• [WORK INSTRUCTION]: Where a line below includes the word "will", copy that line.

[Saved data entries]
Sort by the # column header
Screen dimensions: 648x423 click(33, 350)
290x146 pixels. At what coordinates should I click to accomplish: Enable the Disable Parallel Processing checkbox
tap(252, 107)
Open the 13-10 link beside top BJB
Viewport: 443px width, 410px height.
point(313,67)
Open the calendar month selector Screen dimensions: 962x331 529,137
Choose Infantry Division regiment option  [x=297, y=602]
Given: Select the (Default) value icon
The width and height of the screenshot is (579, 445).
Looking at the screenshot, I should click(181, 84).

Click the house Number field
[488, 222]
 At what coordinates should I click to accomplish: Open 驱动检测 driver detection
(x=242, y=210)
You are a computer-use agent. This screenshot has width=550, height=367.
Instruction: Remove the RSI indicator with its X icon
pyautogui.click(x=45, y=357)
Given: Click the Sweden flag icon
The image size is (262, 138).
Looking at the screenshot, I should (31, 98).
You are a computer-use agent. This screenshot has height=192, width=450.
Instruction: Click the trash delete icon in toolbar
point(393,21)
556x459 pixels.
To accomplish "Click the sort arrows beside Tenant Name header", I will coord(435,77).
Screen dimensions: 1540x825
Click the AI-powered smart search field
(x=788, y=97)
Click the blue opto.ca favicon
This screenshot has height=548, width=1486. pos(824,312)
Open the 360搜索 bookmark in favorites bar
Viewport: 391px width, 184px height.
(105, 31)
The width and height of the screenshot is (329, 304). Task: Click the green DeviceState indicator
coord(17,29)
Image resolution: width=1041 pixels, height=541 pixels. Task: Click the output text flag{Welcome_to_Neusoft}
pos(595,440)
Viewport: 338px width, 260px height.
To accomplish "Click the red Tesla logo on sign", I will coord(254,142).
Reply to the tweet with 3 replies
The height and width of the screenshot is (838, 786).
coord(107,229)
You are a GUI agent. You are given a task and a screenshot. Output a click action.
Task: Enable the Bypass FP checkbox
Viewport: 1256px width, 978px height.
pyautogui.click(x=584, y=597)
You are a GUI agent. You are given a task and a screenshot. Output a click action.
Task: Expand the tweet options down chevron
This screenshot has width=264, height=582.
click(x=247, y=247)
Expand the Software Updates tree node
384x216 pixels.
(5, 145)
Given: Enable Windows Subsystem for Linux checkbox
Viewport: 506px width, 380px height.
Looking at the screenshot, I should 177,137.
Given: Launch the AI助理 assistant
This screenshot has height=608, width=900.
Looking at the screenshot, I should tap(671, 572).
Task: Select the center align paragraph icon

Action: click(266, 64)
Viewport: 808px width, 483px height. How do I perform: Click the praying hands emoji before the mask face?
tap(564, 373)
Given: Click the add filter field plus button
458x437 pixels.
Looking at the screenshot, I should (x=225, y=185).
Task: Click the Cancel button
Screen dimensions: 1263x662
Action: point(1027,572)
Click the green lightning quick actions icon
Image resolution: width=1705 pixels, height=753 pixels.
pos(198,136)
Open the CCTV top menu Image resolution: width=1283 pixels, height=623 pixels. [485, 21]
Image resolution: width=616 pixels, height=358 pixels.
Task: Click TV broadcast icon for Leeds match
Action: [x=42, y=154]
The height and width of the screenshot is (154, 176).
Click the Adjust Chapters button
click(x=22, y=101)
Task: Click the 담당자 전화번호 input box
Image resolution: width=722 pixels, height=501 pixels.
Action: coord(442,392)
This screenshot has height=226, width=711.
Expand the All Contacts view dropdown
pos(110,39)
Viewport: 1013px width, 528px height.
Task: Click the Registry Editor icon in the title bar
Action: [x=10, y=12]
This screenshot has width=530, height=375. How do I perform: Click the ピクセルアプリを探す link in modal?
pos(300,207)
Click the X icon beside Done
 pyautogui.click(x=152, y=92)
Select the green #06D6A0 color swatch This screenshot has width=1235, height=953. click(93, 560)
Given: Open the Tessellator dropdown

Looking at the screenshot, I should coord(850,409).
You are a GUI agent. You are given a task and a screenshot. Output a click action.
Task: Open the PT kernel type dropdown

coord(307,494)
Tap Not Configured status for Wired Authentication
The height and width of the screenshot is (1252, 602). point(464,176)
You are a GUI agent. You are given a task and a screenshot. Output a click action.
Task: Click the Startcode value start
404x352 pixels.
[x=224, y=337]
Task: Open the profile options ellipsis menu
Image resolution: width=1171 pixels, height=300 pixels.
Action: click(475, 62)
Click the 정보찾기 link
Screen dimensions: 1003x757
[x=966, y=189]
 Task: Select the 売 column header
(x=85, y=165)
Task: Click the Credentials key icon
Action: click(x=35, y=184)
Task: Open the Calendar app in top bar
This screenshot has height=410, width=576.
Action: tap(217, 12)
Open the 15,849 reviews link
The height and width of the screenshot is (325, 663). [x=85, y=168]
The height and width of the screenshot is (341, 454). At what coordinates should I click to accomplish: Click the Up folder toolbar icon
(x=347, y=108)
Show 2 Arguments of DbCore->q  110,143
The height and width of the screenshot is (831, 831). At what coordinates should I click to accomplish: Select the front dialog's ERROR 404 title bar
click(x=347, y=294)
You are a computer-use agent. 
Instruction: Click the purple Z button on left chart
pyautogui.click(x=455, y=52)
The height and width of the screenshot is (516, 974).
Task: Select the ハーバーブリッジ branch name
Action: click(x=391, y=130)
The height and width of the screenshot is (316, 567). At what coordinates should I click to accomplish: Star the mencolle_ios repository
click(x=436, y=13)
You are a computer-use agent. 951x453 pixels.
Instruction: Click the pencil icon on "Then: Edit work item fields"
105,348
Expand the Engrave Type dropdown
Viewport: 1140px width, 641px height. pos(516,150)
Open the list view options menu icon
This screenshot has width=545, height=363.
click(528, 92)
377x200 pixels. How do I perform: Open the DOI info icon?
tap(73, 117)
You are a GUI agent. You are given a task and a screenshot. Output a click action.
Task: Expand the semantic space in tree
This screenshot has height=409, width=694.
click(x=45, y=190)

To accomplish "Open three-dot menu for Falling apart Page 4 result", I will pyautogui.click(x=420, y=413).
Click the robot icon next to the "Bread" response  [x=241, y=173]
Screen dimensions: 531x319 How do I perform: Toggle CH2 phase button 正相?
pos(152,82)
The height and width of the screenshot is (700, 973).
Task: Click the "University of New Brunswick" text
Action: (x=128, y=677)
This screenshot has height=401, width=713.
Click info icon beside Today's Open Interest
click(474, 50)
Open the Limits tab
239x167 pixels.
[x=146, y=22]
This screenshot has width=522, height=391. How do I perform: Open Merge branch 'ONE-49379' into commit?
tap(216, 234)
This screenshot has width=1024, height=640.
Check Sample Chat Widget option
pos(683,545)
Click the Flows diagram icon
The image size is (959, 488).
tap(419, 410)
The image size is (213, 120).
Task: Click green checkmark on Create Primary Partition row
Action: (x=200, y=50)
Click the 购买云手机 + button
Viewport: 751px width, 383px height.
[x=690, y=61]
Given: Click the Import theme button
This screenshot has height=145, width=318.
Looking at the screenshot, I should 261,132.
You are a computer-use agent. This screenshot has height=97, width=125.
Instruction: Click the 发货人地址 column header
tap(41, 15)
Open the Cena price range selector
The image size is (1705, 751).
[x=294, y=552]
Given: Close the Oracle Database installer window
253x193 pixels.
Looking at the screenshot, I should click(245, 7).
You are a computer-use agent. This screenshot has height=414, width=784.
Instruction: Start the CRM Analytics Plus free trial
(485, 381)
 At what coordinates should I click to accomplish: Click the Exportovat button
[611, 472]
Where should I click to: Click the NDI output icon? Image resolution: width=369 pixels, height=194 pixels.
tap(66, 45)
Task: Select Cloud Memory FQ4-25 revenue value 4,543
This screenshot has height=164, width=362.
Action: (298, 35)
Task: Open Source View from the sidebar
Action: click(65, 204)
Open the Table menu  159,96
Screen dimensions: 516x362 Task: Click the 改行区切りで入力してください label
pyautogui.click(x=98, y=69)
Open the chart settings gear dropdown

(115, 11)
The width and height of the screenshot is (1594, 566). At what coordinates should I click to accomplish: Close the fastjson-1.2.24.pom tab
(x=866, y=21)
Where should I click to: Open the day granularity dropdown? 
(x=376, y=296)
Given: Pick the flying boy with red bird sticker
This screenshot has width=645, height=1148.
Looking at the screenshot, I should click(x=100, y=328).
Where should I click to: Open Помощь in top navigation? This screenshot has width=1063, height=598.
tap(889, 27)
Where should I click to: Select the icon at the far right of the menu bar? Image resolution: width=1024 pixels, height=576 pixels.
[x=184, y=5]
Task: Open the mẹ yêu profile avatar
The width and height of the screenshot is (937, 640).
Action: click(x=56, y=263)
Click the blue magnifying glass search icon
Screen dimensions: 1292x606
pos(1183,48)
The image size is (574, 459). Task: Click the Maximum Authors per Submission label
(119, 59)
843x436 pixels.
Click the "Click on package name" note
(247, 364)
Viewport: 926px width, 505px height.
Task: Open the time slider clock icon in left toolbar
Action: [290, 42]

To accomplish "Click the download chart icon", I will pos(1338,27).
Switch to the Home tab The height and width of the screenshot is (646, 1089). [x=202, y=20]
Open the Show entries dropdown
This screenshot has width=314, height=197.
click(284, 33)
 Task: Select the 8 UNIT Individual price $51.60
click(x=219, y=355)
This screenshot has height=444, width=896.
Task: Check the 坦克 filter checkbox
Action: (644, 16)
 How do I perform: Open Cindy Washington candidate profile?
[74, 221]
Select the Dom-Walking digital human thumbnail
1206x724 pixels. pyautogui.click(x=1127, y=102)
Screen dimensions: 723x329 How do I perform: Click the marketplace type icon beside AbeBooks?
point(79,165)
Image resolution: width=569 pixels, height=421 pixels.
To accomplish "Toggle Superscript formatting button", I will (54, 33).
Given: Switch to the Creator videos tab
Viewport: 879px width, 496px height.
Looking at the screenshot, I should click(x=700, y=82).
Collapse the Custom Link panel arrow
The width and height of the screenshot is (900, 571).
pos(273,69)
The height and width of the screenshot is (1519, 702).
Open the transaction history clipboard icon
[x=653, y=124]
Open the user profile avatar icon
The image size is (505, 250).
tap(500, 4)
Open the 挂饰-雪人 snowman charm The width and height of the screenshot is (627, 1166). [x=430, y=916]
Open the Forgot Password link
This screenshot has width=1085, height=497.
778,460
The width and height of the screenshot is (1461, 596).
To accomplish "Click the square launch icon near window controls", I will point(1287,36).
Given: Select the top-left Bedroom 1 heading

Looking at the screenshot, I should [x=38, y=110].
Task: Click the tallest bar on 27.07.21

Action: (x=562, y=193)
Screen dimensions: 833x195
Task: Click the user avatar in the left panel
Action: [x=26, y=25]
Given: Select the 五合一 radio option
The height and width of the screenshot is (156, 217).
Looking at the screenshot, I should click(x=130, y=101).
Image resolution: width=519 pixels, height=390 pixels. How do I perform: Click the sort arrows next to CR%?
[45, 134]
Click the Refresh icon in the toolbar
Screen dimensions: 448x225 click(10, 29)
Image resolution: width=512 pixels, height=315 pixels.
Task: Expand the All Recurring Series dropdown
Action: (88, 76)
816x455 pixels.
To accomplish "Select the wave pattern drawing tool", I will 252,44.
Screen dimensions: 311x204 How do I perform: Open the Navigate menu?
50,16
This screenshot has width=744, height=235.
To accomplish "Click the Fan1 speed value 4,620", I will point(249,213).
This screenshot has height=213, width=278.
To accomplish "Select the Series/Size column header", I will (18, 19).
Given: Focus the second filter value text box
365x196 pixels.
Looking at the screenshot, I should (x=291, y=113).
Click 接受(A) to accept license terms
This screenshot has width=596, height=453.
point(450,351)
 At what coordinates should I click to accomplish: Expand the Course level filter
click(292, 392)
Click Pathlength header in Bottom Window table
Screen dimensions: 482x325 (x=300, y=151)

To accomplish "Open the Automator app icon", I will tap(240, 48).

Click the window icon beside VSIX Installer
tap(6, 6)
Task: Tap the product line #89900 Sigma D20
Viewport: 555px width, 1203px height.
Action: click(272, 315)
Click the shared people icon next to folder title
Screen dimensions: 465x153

• [ANSWER TO THE PROBLEM]:
To accomplish "Click the sort arrows beside Tenant Name header", I will coord(435,77).
To accomplish "Click the red Tesla logo on sign", I will coord(254,142).
To accomplish "Open three-dot menu for Falling apart Page 4 result", I will pyautogui.click(x=420, y=413).
To accomplish "Click the download chart icon", I will pos(1338,27).
To accomplish "Toggle Superscript formatting button", I will (54, 33).
To accomplish "Click the square launch icon near window controls", I will point(1287,36).
To accomplish "Select the wave pattern drawing tool", I will 252,44.
To accomplish "Click the Fan1 speed value 4,620", I will point(249,213).
To accomplish "Select the Series/Size column header", I will (18, 19).
To accomplish "Open the Automator app icon", I will tap(240, 48).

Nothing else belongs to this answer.